START Records provided

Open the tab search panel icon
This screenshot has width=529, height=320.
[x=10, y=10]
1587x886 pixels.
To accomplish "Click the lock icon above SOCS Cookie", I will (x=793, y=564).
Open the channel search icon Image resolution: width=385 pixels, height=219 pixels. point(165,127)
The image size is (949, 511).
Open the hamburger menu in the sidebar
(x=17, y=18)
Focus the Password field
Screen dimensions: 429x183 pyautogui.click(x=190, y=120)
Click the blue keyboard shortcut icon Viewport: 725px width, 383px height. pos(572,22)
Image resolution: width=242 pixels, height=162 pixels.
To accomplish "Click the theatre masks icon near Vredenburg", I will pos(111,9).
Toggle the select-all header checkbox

END Records provided
START Records provided

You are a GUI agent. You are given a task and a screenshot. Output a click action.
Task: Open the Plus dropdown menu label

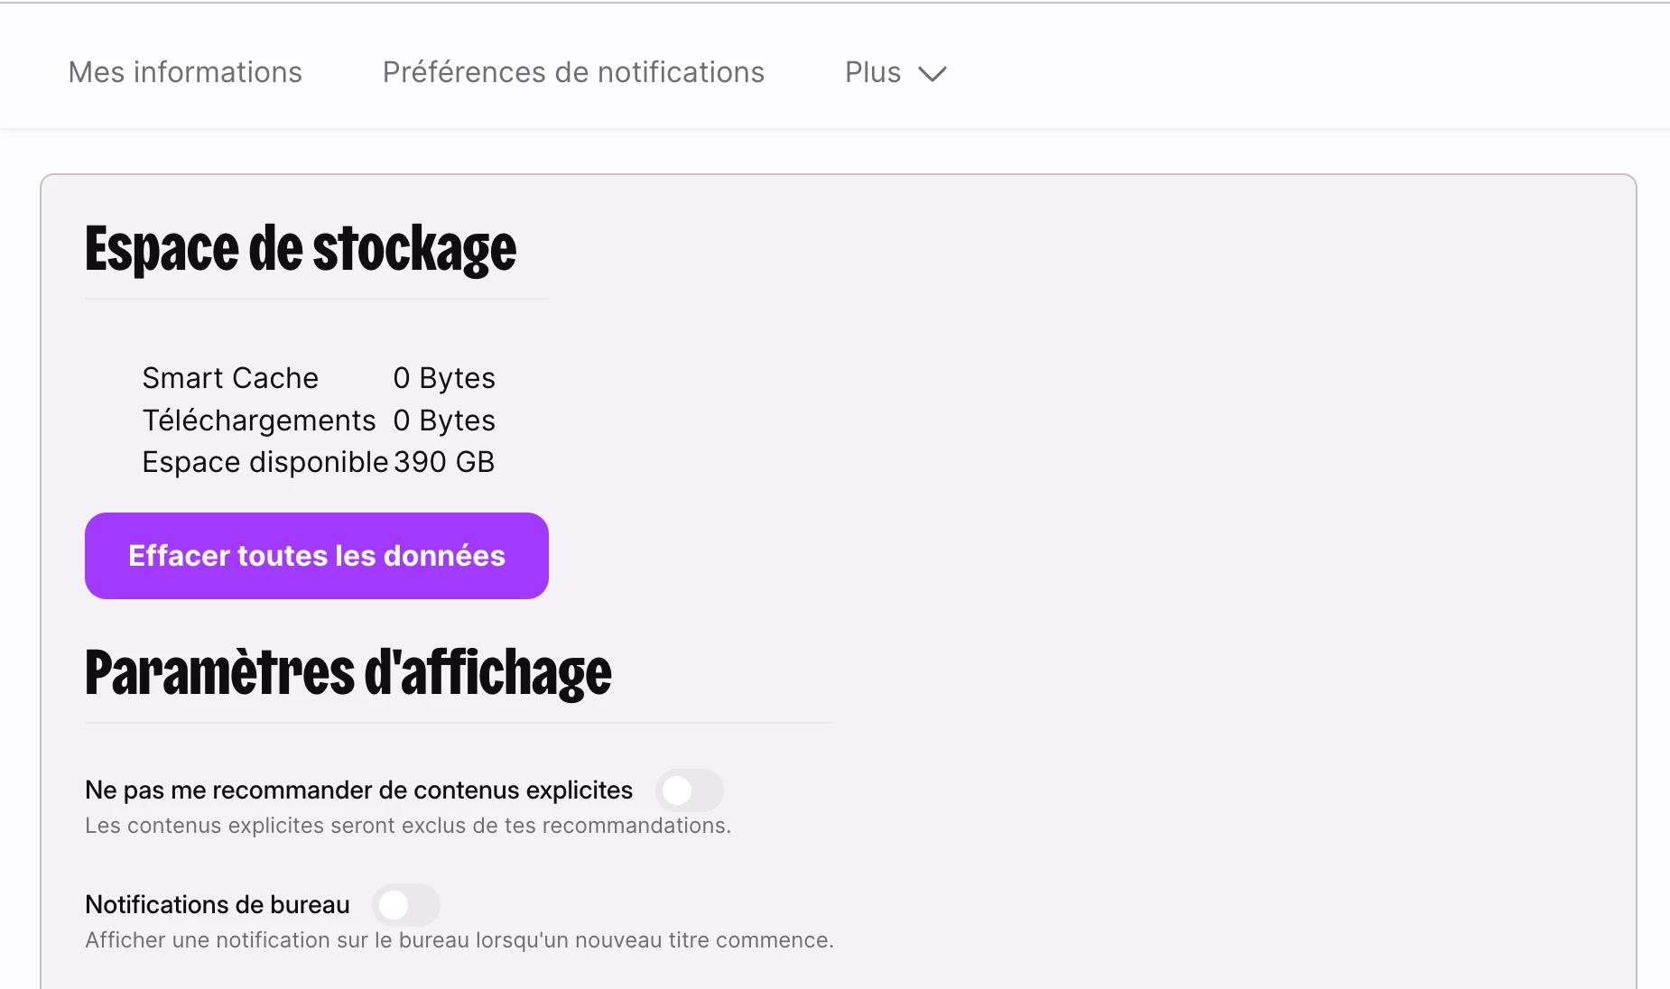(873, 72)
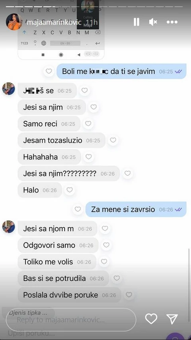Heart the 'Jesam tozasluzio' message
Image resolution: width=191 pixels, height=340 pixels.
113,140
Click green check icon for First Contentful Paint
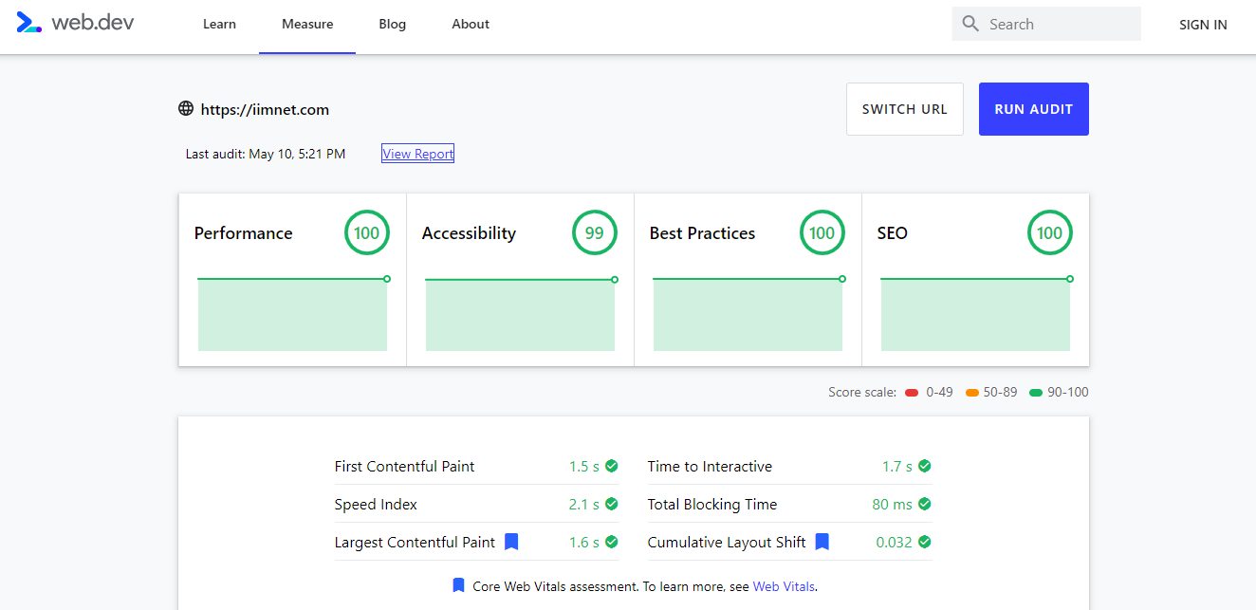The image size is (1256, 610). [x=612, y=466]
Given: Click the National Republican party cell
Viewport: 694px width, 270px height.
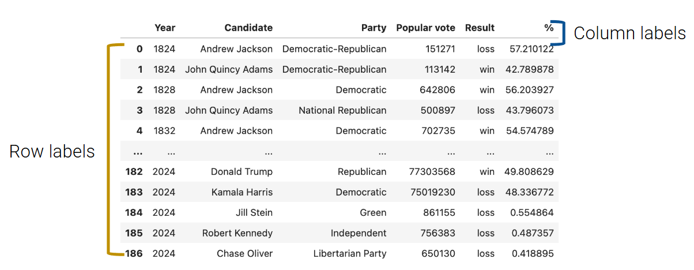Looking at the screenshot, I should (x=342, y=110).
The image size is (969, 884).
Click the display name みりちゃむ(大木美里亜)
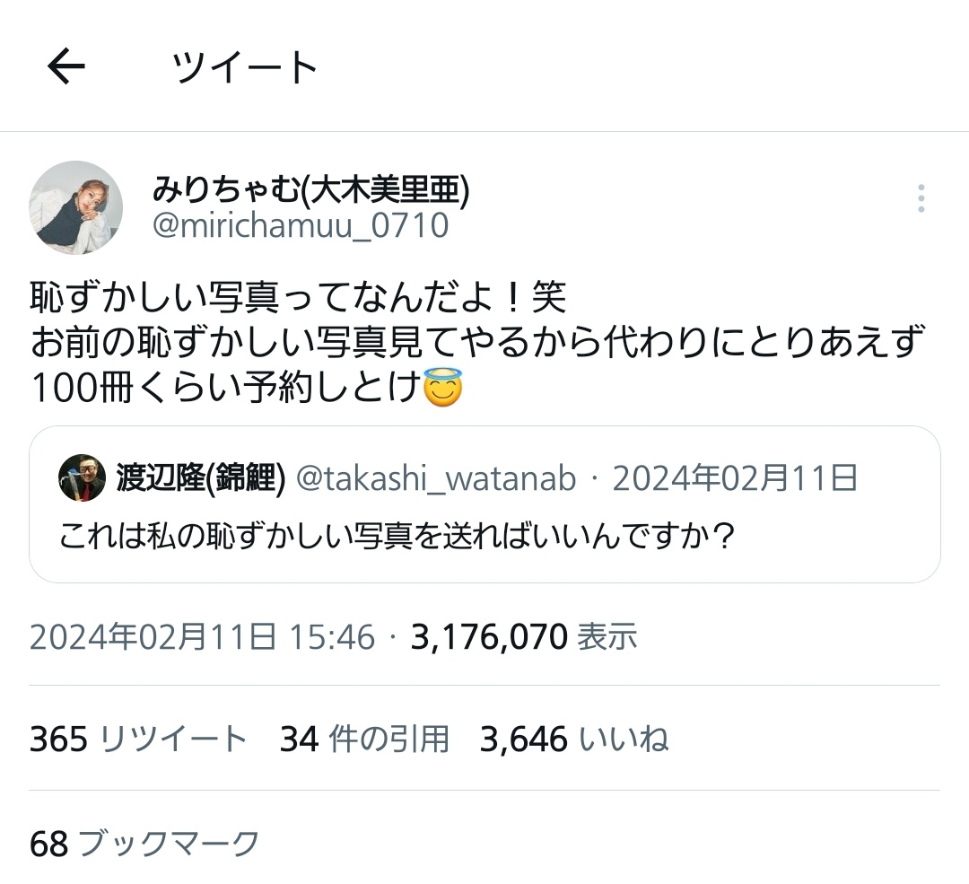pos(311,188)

END Records provided

*What is required*: Beginning with the line that has "1587x886 pixels." and ending with the line that has "Toggle the select-all header checkbox", set down the lines above exactly and include no others.

*Answer box*:
1587x886 pixels.
To accomplish "Click the lock icon above SOCS Cookie", I will (x=793, y=564).
Open the channel search icon Image resolution: width=385 pixels, height=219 pixels. point(165,127)
The image size is (949, 511).
Open the hamburger menu in the sidebar
(x=17, y=18)
Focus the Password field
Screen dimensions: 429x183 pyautogui.click(x=190, y=120)
Click the blue keyboard shortcut icon Viewport: 725px width, 383px height. pos(572,22)
Image resolution: width=242 pixels, height=162 pixels.
To accomplish "Click the theatre masks icon near Vredenburg", I will pos(111,9).
Toggle the select-all header checkbox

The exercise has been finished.